TASK DETAILS » Check the listing that follows and work out how many lines include "github". The reply is that number alone.

EXERCISE INPUTS »
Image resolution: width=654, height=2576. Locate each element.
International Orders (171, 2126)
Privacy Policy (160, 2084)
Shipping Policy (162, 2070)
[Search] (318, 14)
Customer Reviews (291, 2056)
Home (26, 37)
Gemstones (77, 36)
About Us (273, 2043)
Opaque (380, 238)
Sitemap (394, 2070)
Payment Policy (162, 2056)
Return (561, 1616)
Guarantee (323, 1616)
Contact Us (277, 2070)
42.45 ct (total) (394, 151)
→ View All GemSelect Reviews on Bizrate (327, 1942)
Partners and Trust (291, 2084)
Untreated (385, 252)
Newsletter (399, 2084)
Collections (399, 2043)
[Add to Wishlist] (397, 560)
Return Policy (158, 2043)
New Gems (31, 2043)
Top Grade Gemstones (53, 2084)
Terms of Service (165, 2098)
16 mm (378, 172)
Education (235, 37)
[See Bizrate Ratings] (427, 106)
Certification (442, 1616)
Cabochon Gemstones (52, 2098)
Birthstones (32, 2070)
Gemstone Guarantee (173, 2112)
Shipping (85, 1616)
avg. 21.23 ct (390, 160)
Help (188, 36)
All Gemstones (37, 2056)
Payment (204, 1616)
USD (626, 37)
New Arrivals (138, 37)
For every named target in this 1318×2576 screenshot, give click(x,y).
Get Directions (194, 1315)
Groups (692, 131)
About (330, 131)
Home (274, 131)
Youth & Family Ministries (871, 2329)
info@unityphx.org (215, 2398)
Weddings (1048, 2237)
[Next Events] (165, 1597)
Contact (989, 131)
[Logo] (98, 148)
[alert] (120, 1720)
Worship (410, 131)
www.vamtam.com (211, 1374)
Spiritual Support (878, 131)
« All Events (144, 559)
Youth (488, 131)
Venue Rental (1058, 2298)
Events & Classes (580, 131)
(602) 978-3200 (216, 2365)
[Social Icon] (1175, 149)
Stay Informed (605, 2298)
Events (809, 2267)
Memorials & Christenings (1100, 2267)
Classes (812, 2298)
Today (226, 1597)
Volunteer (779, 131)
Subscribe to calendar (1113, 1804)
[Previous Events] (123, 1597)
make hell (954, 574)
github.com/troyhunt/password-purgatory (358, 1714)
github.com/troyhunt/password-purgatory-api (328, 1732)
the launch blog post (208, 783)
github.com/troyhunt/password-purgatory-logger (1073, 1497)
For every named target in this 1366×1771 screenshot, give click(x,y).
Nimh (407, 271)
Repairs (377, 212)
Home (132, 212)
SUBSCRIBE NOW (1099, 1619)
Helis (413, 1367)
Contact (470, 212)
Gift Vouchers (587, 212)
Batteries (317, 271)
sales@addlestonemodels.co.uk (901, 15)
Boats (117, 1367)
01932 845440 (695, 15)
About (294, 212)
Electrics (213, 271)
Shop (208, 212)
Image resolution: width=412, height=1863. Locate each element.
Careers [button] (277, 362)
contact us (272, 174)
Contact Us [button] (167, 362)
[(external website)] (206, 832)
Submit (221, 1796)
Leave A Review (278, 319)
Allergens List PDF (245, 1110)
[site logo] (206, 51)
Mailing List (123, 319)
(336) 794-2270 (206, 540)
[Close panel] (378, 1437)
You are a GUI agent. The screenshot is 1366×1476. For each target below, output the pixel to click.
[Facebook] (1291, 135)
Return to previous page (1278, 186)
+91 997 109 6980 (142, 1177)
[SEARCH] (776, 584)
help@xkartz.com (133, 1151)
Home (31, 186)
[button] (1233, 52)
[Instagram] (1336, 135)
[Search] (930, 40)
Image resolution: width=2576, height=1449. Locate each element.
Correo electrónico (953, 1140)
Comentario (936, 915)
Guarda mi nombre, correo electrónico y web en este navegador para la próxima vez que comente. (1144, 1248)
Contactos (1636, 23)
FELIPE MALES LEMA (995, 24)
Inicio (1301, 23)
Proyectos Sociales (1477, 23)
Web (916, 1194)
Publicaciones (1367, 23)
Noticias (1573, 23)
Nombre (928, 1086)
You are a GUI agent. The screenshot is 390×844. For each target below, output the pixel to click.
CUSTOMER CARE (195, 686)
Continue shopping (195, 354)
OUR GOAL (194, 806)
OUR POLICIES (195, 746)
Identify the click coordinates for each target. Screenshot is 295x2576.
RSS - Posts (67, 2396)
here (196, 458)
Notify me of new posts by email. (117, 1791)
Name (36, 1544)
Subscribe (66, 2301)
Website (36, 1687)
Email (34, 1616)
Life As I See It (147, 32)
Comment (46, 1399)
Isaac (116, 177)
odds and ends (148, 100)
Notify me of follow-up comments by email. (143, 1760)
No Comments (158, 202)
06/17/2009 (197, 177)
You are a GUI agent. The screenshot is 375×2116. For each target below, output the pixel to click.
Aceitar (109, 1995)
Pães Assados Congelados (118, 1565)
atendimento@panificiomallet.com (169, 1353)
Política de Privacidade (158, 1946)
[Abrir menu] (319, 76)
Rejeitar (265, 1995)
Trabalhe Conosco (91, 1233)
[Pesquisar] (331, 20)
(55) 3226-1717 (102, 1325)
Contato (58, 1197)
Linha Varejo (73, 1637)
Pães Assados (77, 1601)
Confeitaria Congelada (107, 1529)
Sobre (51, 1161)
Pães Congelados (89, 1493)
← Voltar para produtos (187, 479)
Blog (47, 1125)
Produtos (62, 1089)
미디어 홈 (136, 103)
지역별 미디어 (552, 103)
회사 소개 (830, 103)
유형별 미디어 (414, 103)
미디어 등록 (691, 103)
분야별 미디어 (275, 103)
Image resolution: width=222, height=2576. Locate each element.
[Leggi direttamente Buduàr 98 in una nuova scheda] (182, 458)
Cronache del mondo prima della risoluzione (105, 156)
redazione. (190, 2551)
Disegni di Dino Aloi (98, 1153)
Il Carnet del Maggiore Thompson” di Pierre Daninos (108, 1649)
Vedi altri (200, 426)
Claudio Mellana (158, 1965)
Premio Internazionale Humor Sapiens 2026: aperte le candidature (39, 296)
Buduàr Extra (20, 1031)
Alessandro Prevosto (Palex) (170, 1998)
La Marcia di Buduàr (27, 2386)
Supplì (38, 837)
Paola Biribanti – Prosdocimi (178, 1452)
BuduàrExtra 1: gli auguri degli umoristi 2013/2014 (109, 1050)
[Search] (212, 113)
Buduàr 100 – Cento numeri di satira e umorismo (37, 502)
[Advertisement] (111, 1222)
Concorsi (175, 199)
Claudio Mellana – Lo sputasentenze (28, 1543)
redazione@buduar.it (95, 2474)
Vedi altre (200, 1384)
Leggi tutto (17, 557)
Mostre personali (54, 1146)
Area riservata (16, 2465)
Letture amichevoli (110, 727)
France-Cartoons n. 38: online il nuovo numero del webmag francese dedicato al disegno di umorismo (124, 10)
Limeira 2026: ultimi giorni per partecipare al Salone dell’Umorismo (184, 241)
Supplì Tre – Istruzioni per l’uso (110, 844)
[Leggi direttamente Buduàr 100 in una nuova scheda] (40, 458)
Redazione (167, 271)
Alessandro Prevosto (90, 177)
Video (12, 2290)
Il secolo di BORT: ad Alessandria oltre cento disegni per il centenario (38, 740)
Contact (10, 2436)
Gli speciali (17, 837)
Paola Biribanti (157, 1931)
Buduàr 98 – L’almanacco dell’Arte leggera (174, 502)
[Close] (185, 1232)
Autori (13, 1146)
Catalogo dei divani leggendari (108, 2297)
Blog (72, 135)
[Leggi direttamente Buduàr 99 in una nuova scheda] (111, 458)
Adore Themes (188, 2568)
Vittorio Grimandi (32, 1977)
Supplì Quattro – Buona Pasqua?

RESULT OF THE EXERCISE » 3